American culture is changing, a sentiment echoed in phrases such as “the new normal,” and “in these uncertain times,” that regularly introduce all forms of public discourse now, signally a national sense of vulnerability and transformation. Cultural shifts generally involve multiple catalysts, but in this collection the contributors focus on the role changing discourse norms play in cancel culture, corporatism, the counter-sexual revolution, racialism, and a radically divided political climate. Three central themes arise in the arguments. First, that contemporary discourse norms emphasize outcomes rather than shared understanding, which support institutional and political goals but contribute to the contemporary political divide, and the notion that we are engaged in a zero-sum game.
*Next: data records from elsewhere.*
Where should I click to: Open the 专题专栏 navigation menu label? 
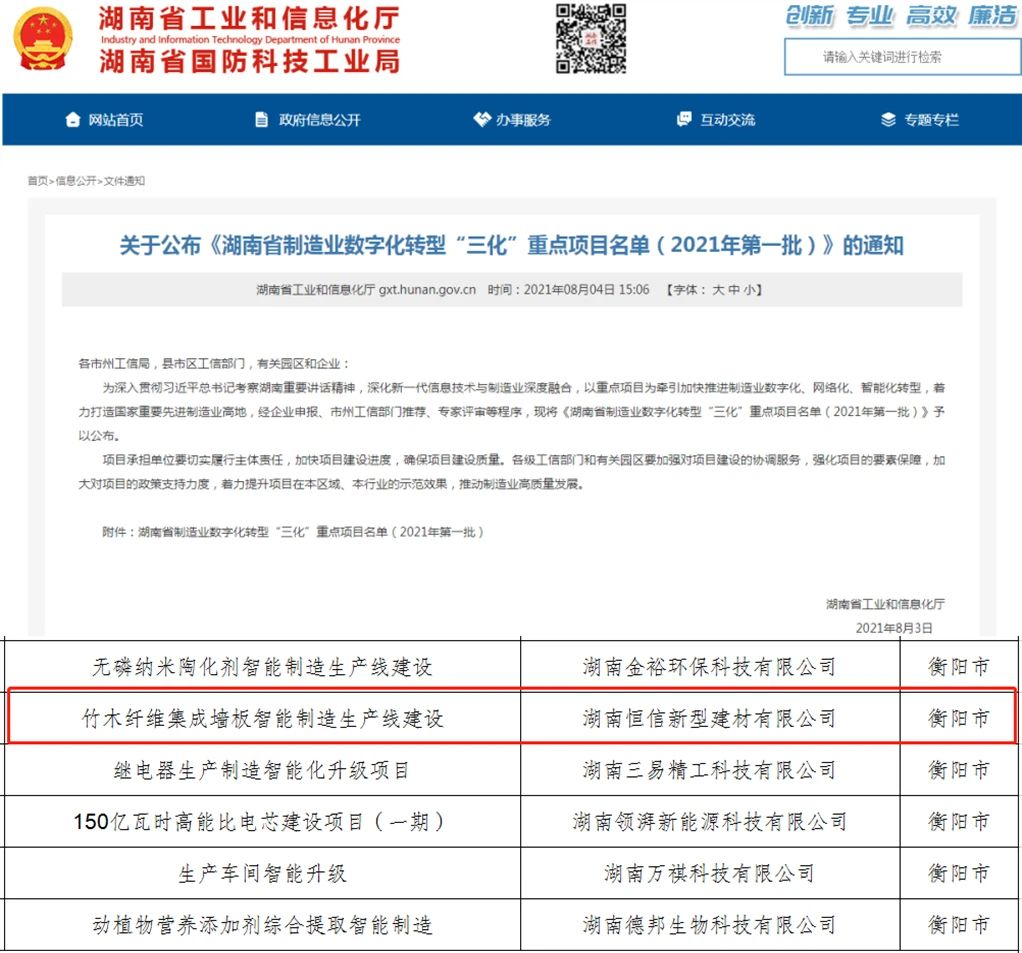(931, 120)
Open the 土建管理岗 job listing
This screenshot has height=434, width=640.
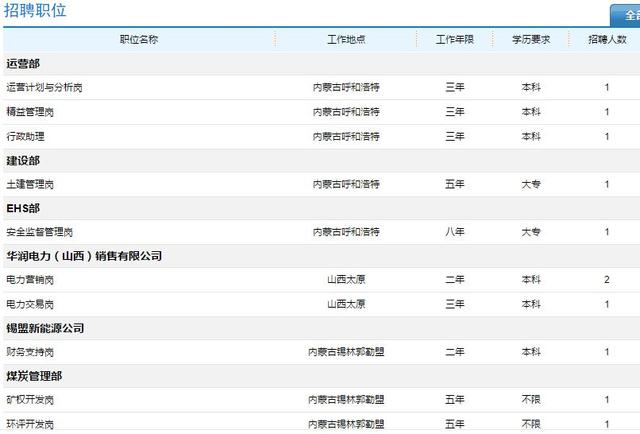[30, 185]
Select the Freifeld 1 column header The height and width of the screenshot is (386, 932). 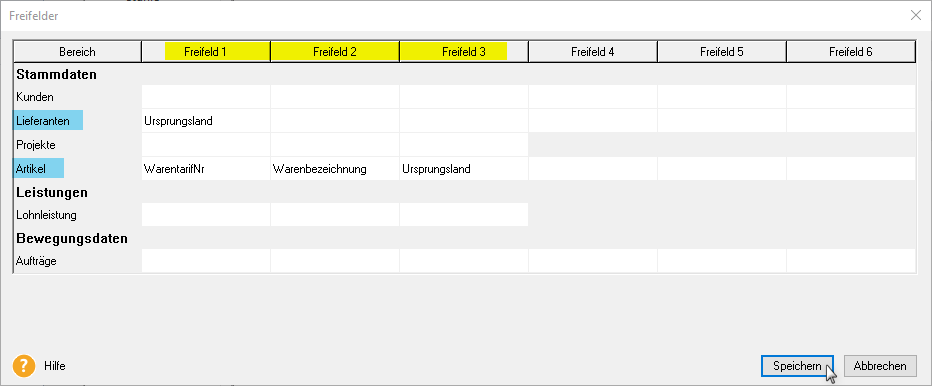(x=206, y=52)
These discourse norms give rise to a form of Adorno’s administered world, such that we order society according to dominant opinions, which generally means those well acclimated to institutional and corporate culture. Finally, as Arendt feared, the personal has become political, meaning that the toxic public discourse invades private discourse, reducing personal autonomy and leaving us perpetually under the scrutiny of institutional authority.